To take this a step further, I was reminded how much, especially now, ALL OF US in the LGBTQAI community need each other.  We need each other acknowledging, supporting, and affirming each other (within the LGBTQAI continuum) with a mutuality of value, respect, and integrity.  Doing so, both as individuals, and as organizations, means we must give more than mere “lip service” or “tokenism.”  It means authentically listening to and hearing each other and being willing to work together in mutual support and cooperation without one trying to control or minimize the other.

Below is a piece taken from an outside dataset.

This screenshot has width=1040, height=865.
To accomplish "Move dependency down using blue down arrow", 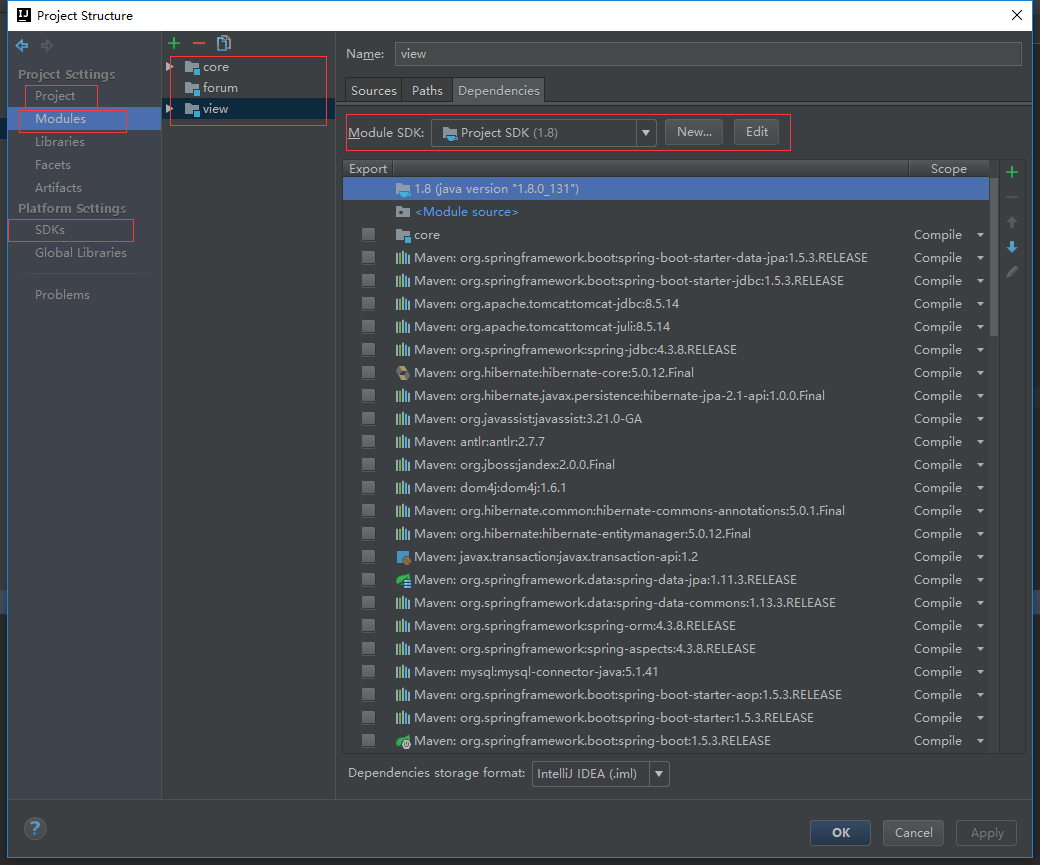I will [x=1011, y=247].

Now more so in our recent lifetimes, reality feels like we have taken the proverbial “one step forward and two – maybe even three steps back.”  We worry and rightfully fear our gains for “equality and justice” are fragile at best.  It is exactly for this reason and in this context that the 6th annual Hampton Roads LGBTQAI Interfaith Celebration will focus on connecting as a community, remembering and honoring those on whose shoulders we now stand and working more closely together to be “sanctuary” for ourselves and others – and future generations.  Pride becomes how was come together to be present with and stand with each other – especially those most at risk, from transgender / gender non-conforming persons of all ages, queer teens… and yes, even “others” on the margins who cannot speak up for themselves and whom we hear echoed in the cries of innocent immigrant children.

May we all refuse to “wear Melania’s jacket” – because we do care and we refuse to give up!